Variational predictive resampling
Battaglia, Laura, Cortinovis, Stefano, Holmes, Chris, Frazier, David T., Jewson, Jack
Bayesian inference provides principled uncertainty quantification, but accurate posterior sampling with MCMC can be computationally prohibitive for modern applications. Variational inference (VI) offers a scalable alternative and often yields accurate predictive distributions, but cheap variational families such as mean-field (MF) can produce over-concentrated approximations that miss posterior dependence. We propose variational predictive resampling (VPR), a scalable posterior sampling method that exploits VI's predictive strength within a predictive-resampling framework to better approximate the Bayesian posterior. Given a prior-likelihood pair, VPR repeatedly imputes future observations from the current variational predictive, updates the variational approximation after each imputation, and records the parameter value implied by the completed sample.

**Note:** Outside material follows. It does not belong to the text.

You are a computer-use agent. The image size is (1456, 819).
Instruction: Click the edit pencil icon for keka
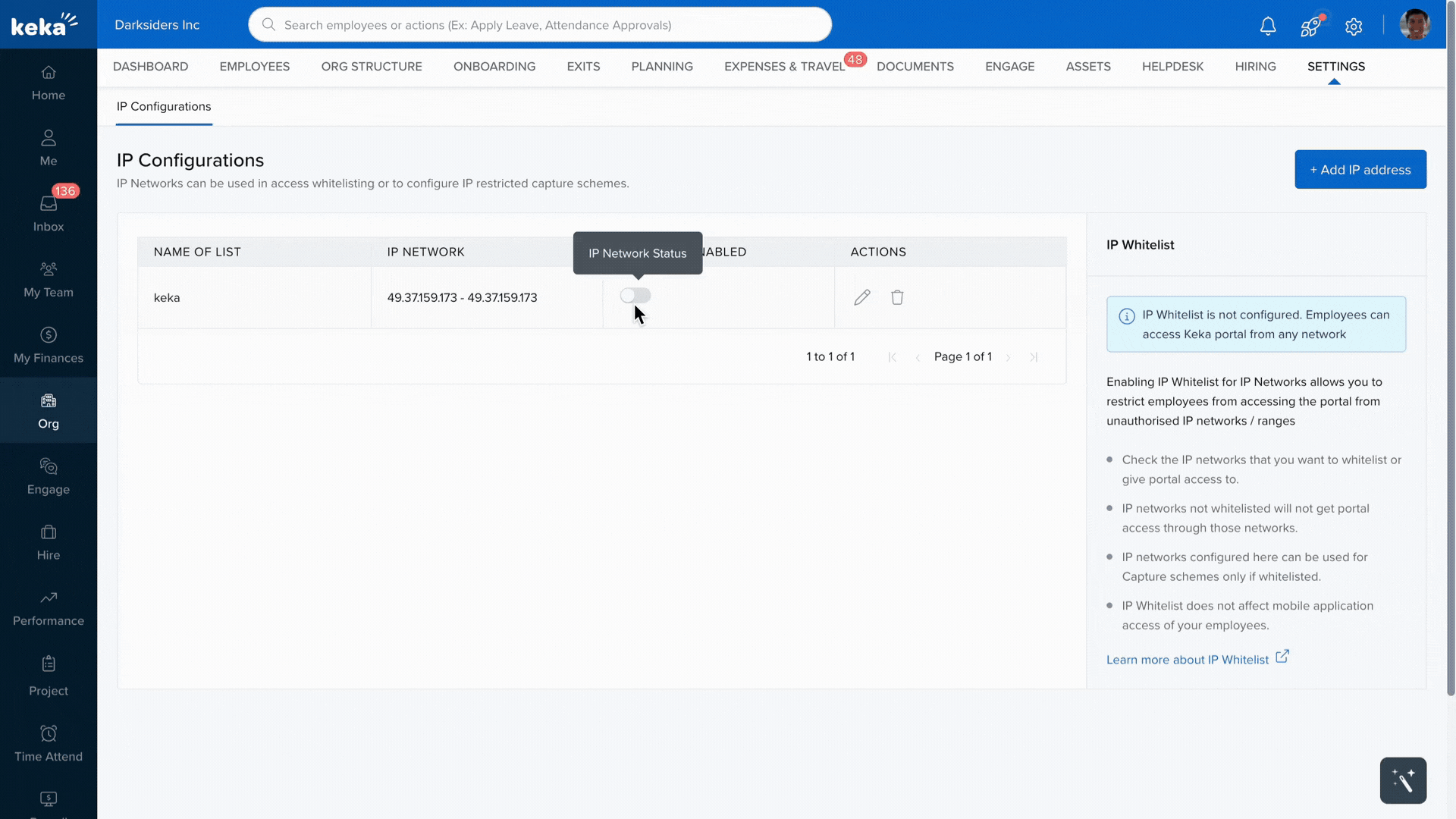click(x=862, y=297)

We establish conditions under which the law of the parameter returned by VPR is well defined and show that its finite-horizon approximation converges to this limit. In a tractable Gaussian location model, we show that VPR with MF variational predictives converges to the exact Bayesian posterior, whereas the optimal MF-VI approximation retains a non-vanishing asymptotic gap. Experiments on linear regression, logistic regression, and hierarchical linear mixed-effects models demonstrate that VPR substantially improves posterior uncertainty quantification and recovers posterior dependence missed by MF-VI, while remaining computationally competitive with, and often more efficient than, MCMC.